Saved entries
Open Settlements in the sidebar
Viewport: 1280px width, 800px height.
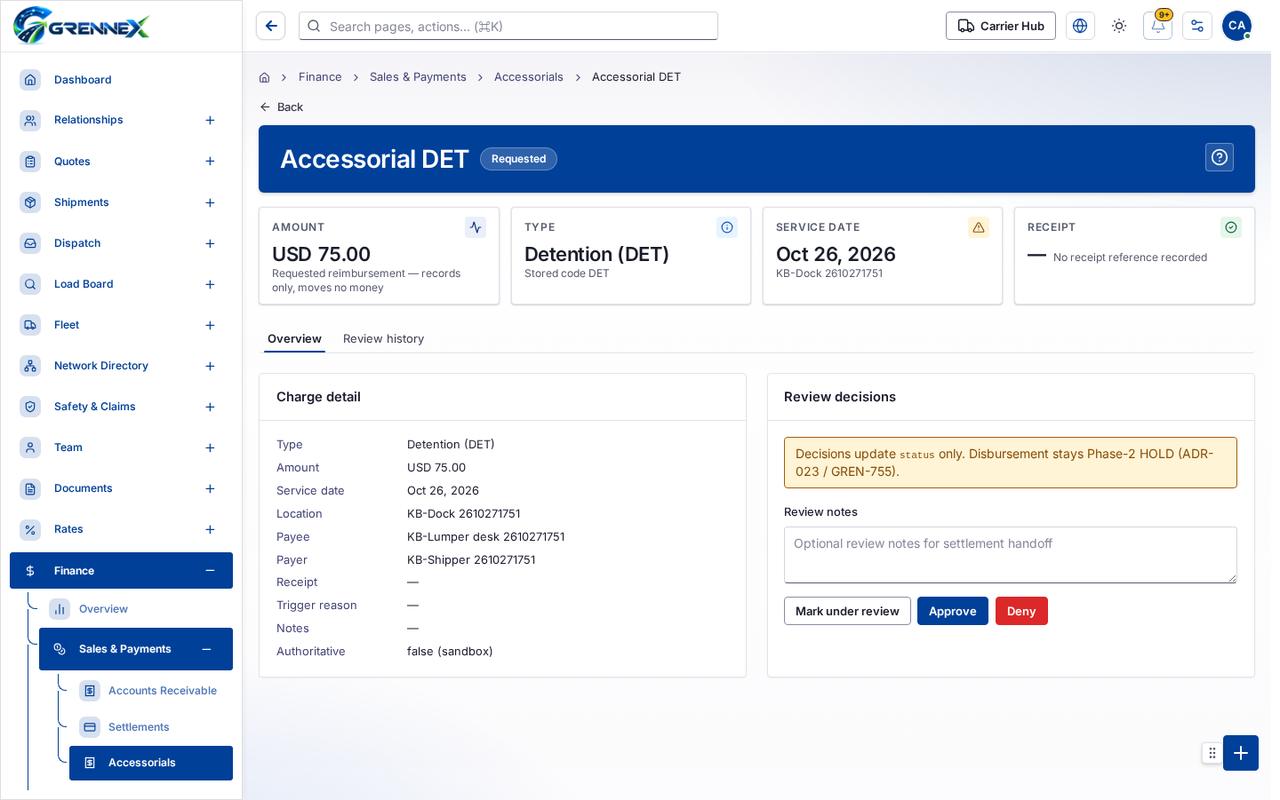pyautogui.click(x=139, y=727)
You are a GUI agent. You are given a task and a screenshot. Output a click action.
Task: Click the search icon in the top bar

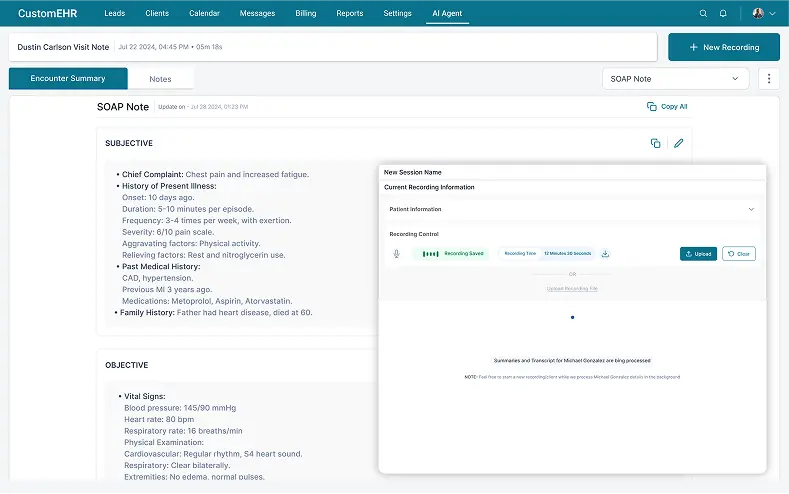click(x=703, y=14)
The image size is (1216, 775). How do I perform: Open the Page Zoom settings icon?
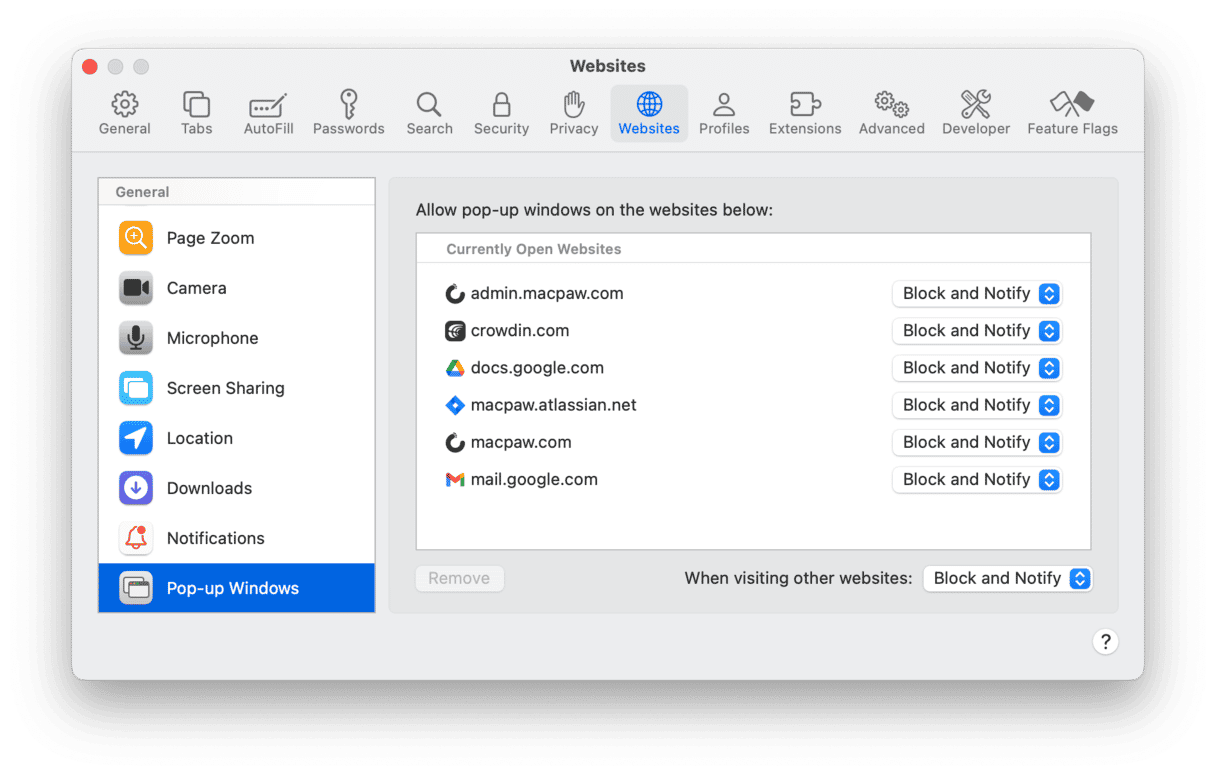(x=136, y=238)
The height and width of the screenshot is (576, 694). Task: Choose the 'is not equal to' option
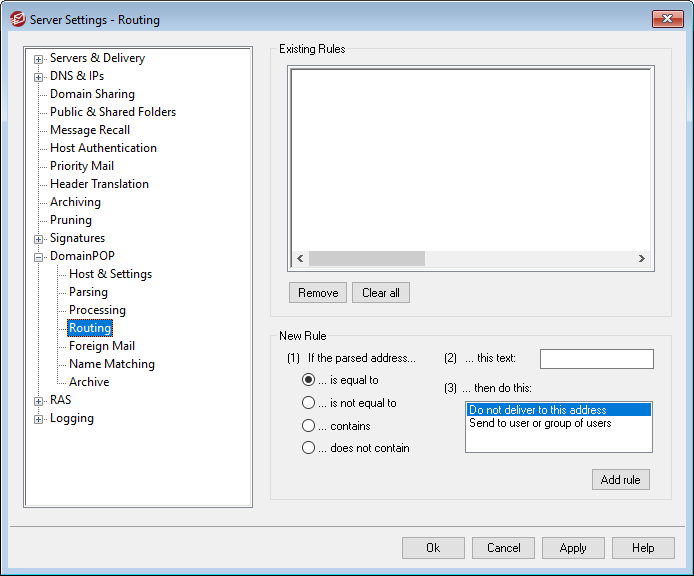309,403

● **Task brief**: In the entries above, find the line containing "The height and", then please retype it and every line after it through the last, exactly as written, omitting pictures.

● **Result**:
The height and width of the screenshot is (576, 694). Task: Choose the 'is not equal to' option
309,403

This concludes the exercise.